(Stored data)
■ ■ ■
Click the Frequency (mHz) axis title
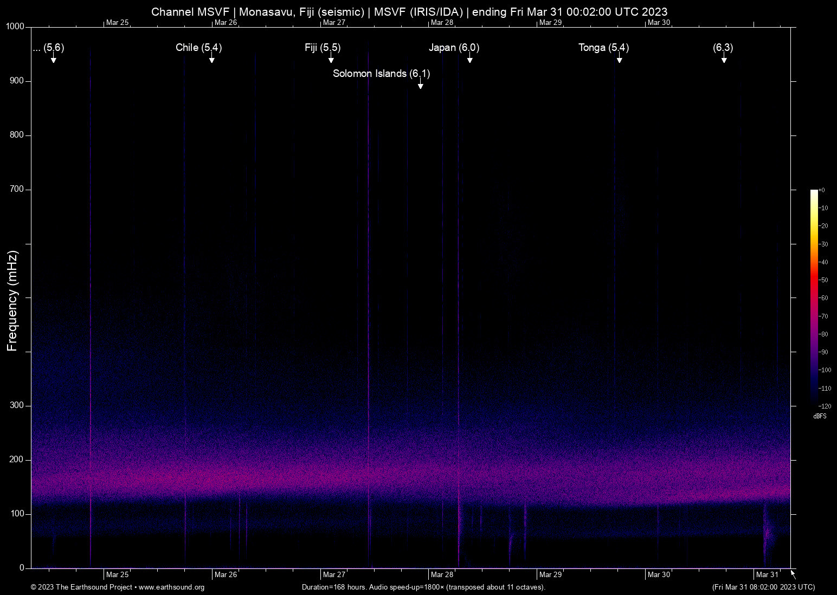837x595 pixels. point(12,301)
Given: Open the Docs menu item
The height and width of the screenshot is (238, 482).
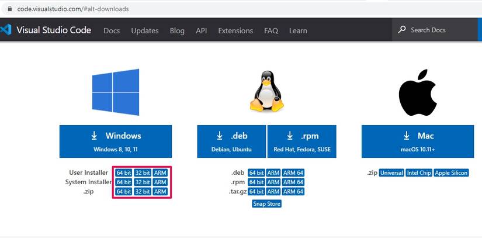Looking at the screenshot, I should pyautogui.click(x=112, y=30).
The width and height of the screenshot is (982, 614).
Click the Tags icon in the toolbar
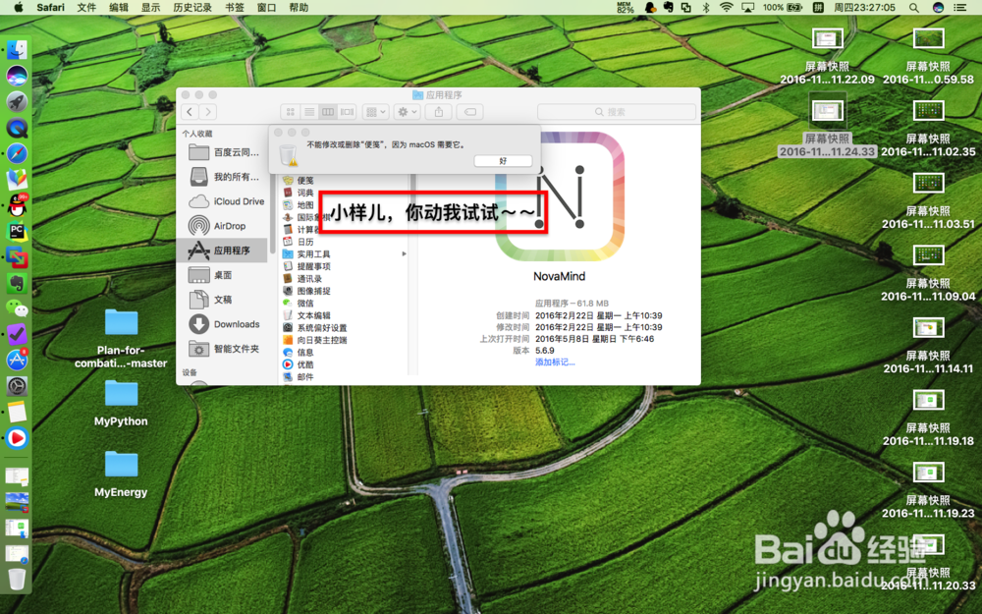coord(468,112)
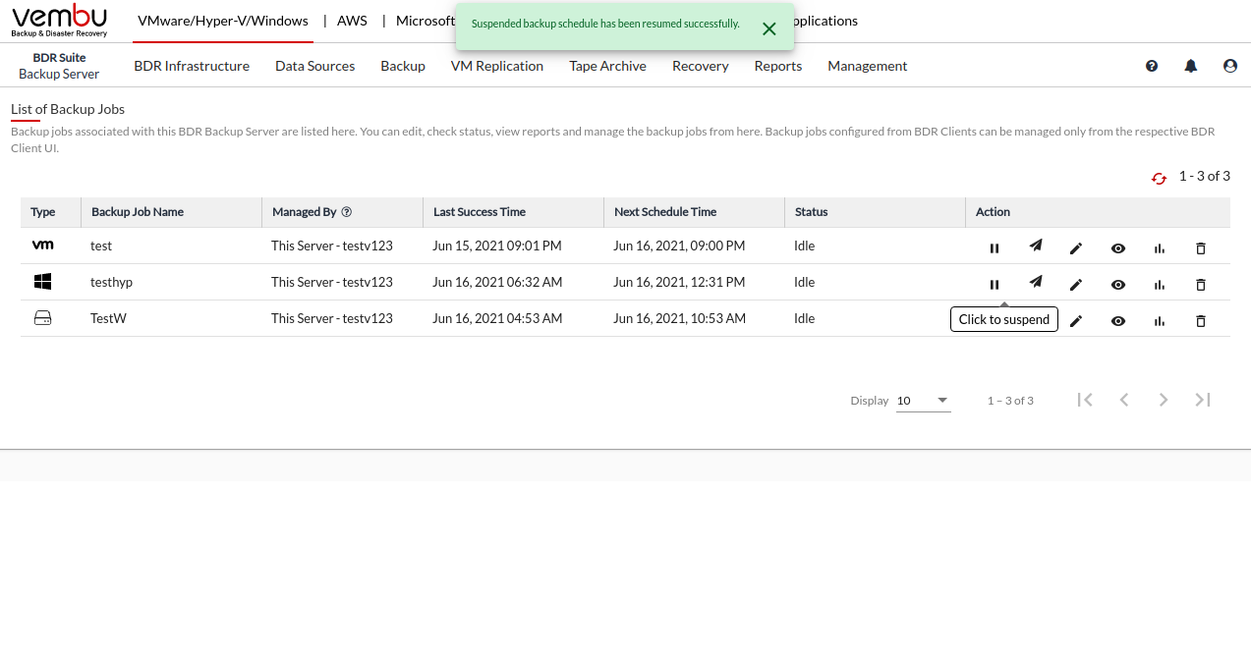Refresh the backup jobs list

click(x=1159, y=178)
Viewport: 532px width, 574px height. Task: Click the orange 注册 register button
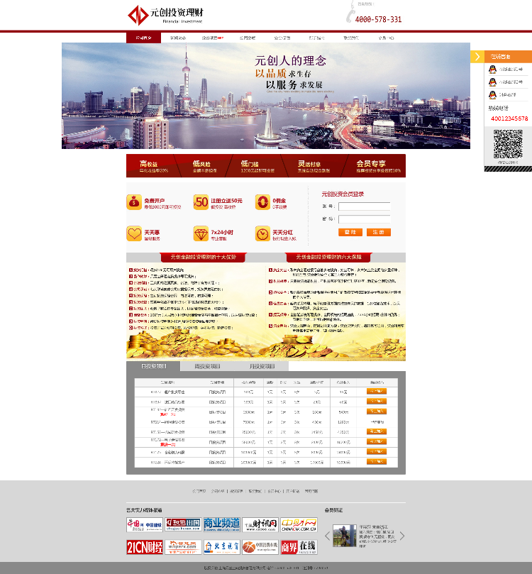379,232
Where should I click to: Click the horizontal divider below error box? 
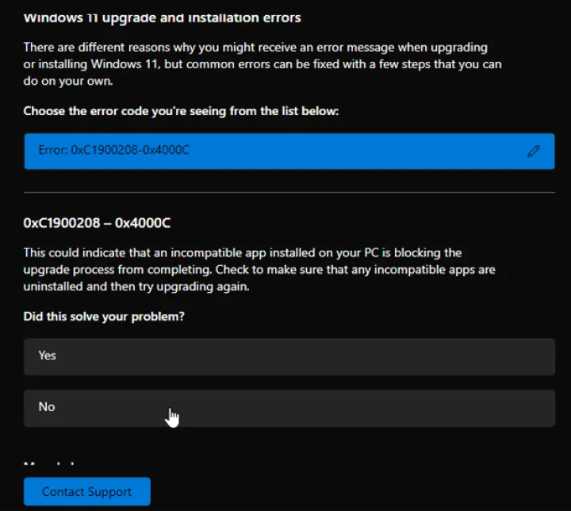tap(289, 192)
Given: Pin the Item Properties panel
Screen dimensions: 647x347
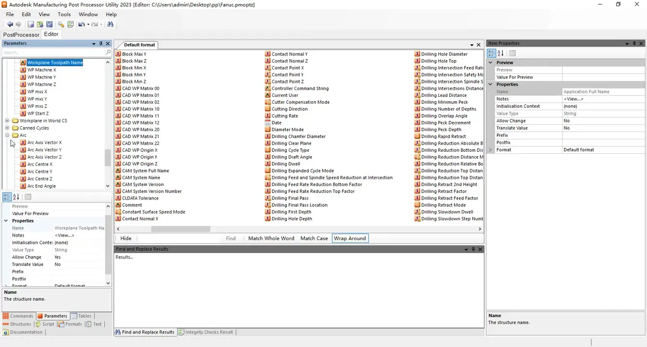Looking at the screenshot, I should point(634,43).
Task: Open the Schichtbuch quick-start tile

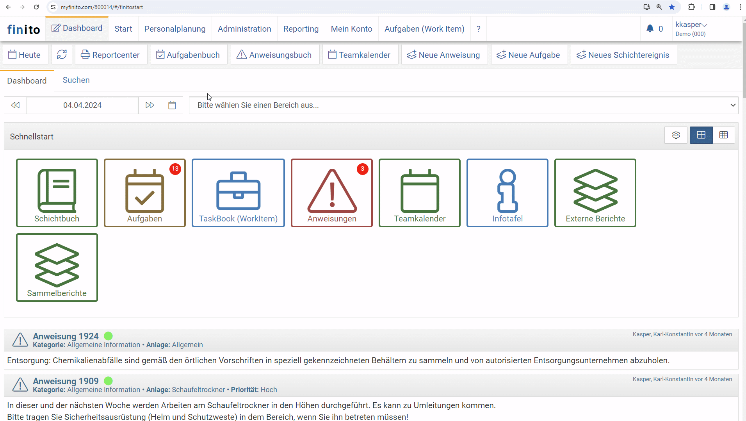Action: tap(57, 193)
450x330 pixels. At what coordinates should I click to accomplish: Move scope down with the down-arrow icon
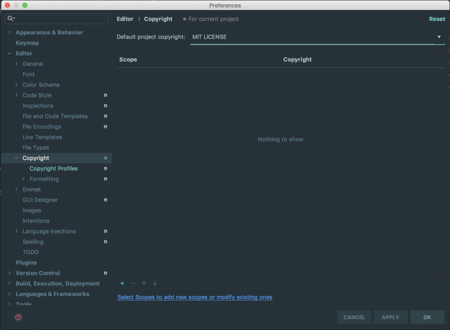click(155, 284)
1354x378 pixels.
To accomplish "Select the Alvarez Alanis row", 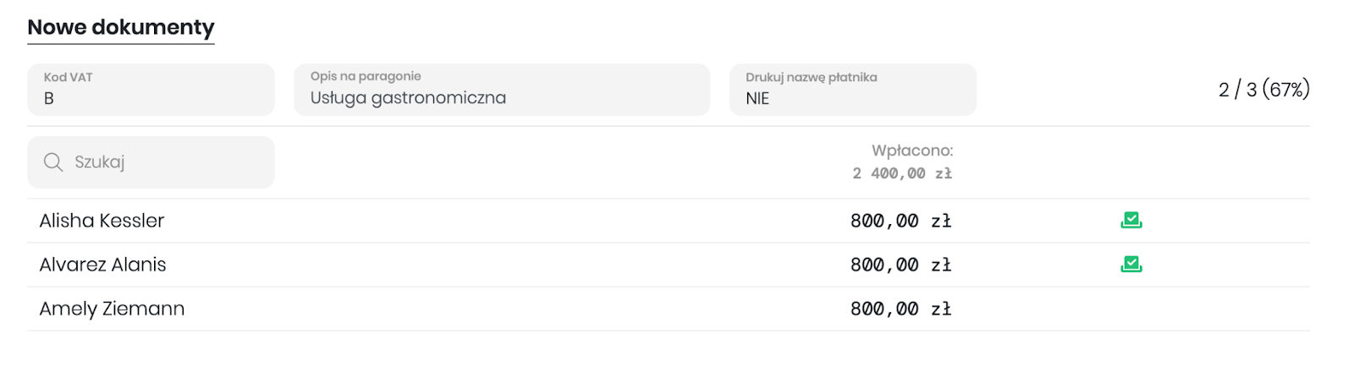I will [669, 265].
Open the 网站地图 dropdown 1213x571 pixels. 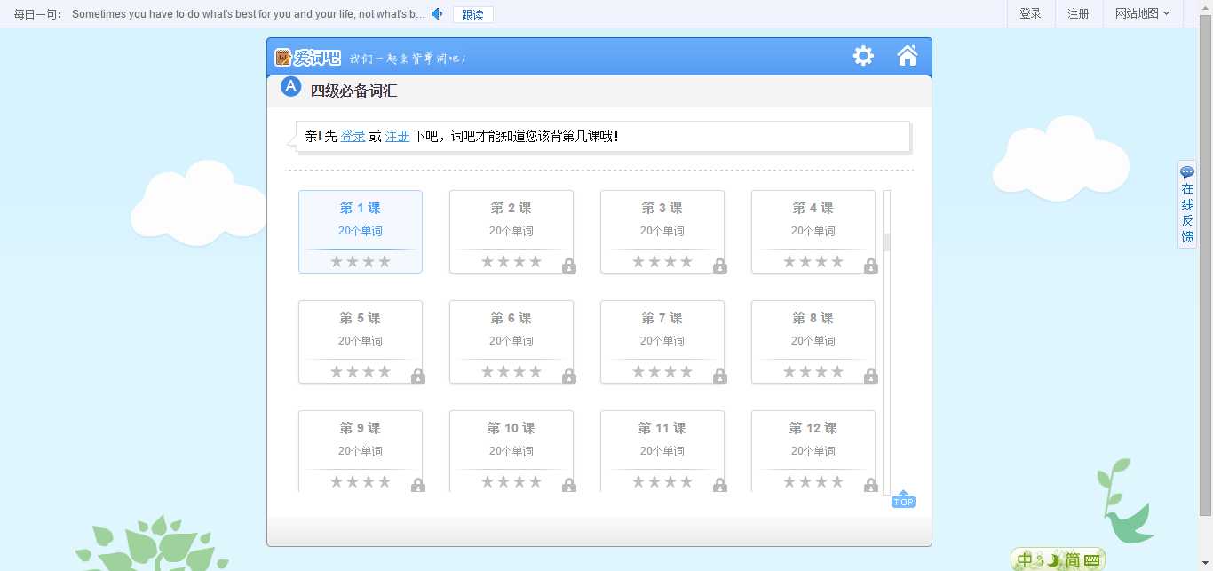point(1142,13)
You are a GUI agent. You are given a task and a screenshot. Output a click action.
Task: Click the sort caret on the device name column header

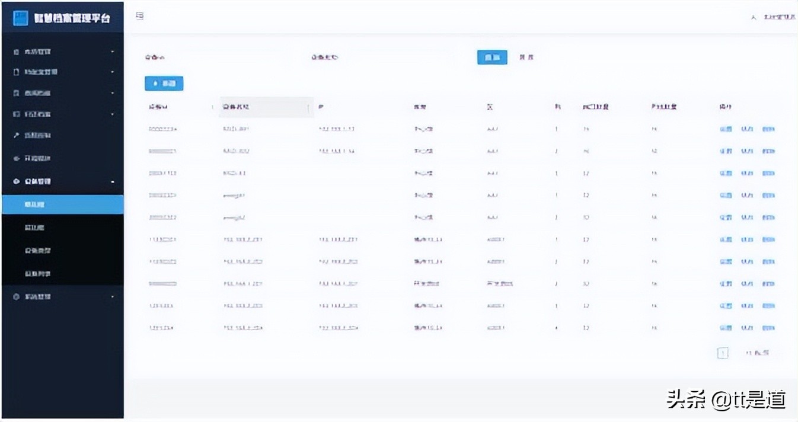[x=309, y=108]
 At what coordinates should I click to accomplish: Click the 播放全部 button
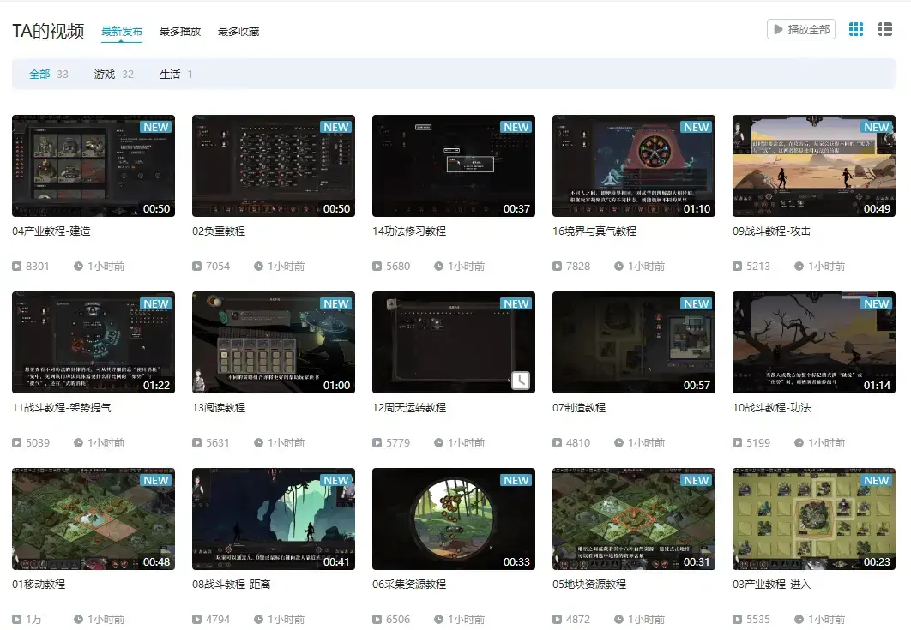tap(800, 28)
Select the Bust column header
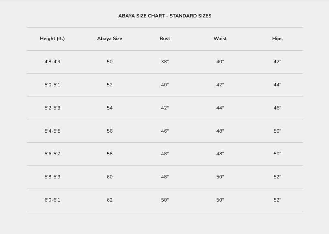Viewport: 329px width, 234px height. 165,39
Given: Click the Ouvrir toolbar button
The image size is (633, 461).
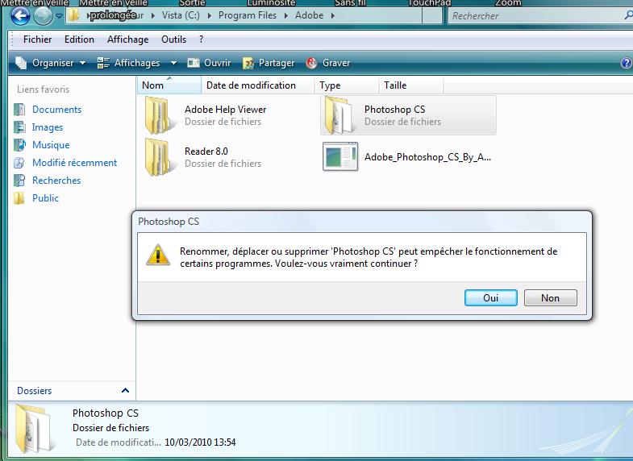Looking at the screenshot, I should (x=209, y=63).
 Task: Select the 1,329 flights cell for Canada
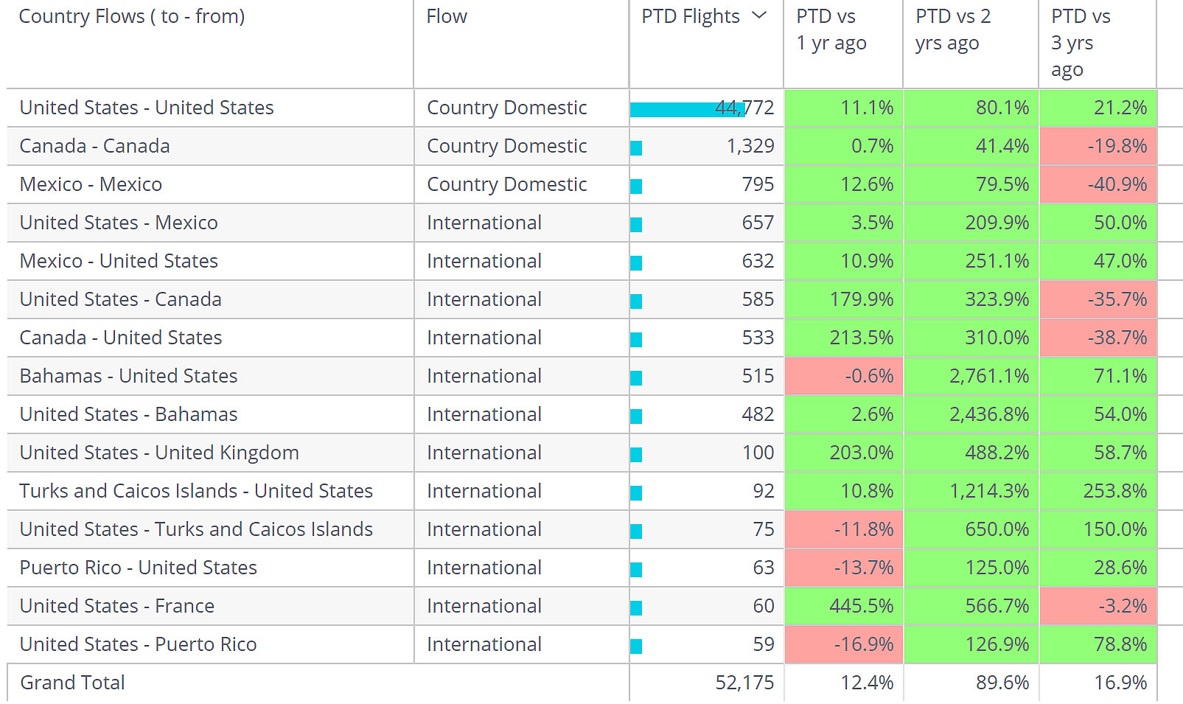point(750,146)
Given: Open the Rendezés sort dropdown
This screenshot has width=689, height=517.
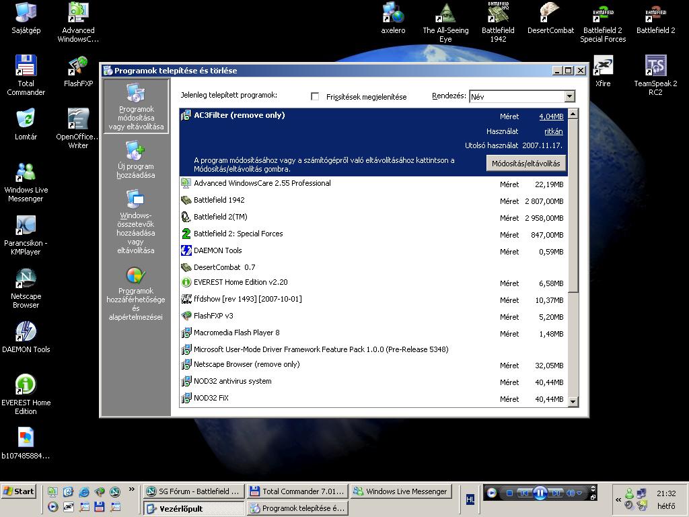Looking at the screenshot, I should coord(569,96).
■ ■ ■
Take the line containing "Given: Click the Ouvrir toolbar button" and every line after it through the end of the data, and write them out exactly, with no pictures.

Given: Click the Ouvrir toolbar button
The image size is (633, 461).
Looking at the screenshot, I should (x=209, y=63).
 Task: Select the 1,329 flights cell for Canada
point(750,146)
Given: Open the Rendezés sort dropdown
This screenshot has width=689, height=517.
Looking at the screenshot, I should coord(569,96).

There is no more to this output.